The request:
Reproduce the data below line for line, without changing a single character.

-- Start Provided information --

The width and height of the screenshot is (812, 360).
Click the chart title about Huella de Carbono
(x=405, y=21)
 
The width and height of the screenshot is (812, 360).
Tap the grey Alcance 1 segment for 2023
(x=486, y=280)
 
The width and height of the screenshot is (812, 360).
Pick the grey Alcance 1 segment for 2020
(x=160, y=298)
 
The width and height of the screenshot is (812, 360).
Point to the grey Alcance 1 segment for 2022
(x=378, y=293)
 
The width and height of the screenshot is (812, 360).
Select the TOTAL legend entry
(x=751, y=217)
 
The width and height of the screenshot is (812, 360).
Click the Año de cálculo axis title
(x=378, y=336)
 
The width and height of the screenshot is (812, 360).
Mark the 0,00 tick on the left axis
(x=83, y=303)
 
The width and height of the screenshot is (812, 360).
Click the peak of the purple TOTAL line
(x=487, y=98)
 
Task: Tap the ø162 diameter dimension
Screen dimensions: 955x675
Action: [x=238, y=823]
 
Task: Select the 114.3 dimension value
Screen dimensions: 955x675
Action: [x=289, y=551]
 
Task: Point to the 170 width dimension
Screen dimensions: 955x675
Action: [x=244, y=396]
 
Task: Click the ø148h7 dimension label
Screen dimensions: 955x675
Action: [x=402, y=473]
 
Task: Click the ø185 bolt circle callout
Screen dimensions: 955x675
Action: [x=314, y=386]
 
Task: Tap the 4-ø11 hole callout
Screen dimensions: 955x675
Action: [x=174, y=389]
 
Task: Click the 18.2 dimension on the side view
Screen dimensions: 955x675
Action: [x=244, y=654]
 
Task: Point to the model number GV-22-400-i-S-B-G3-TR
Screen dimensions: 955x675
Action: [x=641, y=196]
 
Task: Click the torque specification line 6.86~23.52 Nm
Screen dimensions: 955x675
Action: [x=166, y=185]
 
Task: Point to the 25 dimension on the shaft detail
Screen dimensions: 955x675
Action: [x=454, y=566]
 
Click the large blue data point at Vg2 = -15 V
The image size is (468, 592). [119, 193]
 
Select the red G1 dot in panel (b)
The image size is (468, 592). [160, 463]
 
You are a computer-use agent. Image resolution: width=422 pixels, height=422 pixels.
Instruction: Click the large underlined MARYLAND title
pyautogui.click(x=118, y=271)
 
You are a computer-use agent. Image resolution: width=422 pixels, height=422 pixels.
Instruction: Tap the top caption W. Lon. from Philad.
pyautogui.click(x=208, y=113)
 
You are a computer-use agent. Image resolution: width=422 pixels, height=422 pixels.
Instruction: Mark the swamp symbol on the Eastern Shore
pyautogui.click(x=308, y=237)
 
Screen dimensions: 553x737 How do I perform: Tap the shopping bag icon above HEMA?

-- End Provided information --

Output below:
The width and height of the screenshot is (812, 360).
Click the chart title about Huella de Carbono
(x=405, y=21)
 
The width and height of the screenshot is (812, 360).
Tap the grey Alcance 1 segment for 2023
(x=486, y=280)
 
The width and height of the screenshot is (812, 360).
Pick the grey Alcance 1 segment for 2020
(x=160, y=298)
 
The width and height of the screenshot is (812, 360).
Point to the grey Alcance 1 segment for 2022
(x=378, y=293)
 
The width and height of the screenshot is (812, 360).
Select the TOTAL legend entry
(x=751, y=217)
 
The width and height of the screenshot is (812, 360).
Click the Año de cálculo axis title
(x=378, y=336)
 
The width and height of the screenshot is (812, 360).
Mark the 0,00 tick on the left axis
(x=83, y=303)
 
The width and height of the screenshot is (812, 360).
Click the peak of the purple TOTAL line
(x=487, y=98)
 
Task: Tap the ø162 diameter dimension
Screen dimensions: 955x675
Action: [x=238, y=823]
 
Task: Select the 114.3 dimension value
Screen dimensions: 955x675
Action: [x=289, y=551]
 
Task: Point to the 170 width dimension
Screen dimensions: 955x675
Action: [x=244, y=396]
 
Task: Click the ø148h7 dimension label
Screen dimensions: 955x675
Action: [x=402, y=473]
 
Task: Click the ø185 bolt circle callout
Screen dimensions: 955x675
Action: [x=314, y=386]
 
Task: Tap the 4-ø11 hole callout
Screen dimensions: 955x675
Action: [x=174, y=389]
 
Task: Click the 18.2 dimension on the side view
Screen dimensions: 955x675
Action: [x=244, y=654]
 
Task: Point to the model number GV-22-400-i-S-B-G3-TR
Screen dimensions: 955x675
Action: [x=641, y=196]
 
Task: Click the torque specification line 6.86~23.52 Nm
Screen dimensions: 955x675
Action: [x=166, y=185]
 
Task: Point to the 25 dimension on the shaft detail
Screen dimensions: 955x675
Action: [x=454, y=566]
 
Click the large blue data point at Vg2 = -15 V
The image size is (468, 592). [119, 193]
 
Select the red G1 dot in panel (b)
The image size is (468, 592). [160, 463]
 
You are a computer-use agent. Image resolution: width=422 pixels, height=422 pixels.
Instruction: Click the large underlined MARYLAND title
pyautogui.click(x=118, y=271)
 
You are a computer-use agent. Image resolution: width=422 pixels, height=422 pixels.
Instruction: Tap the top caption W. Lon. from Philad.
pyautogui.click(x=208, y=113)
 
You are a computer-use agent. Image resolution: width=422 pixels, height=422 pixels.
Instruction: Mark the swamp symbol on the Eastern Shore
pyautogui.click(x=308, y=237)
 
Screen dimensions: 553x737 How do I perform: Tap the shopping bag icon above HEMA?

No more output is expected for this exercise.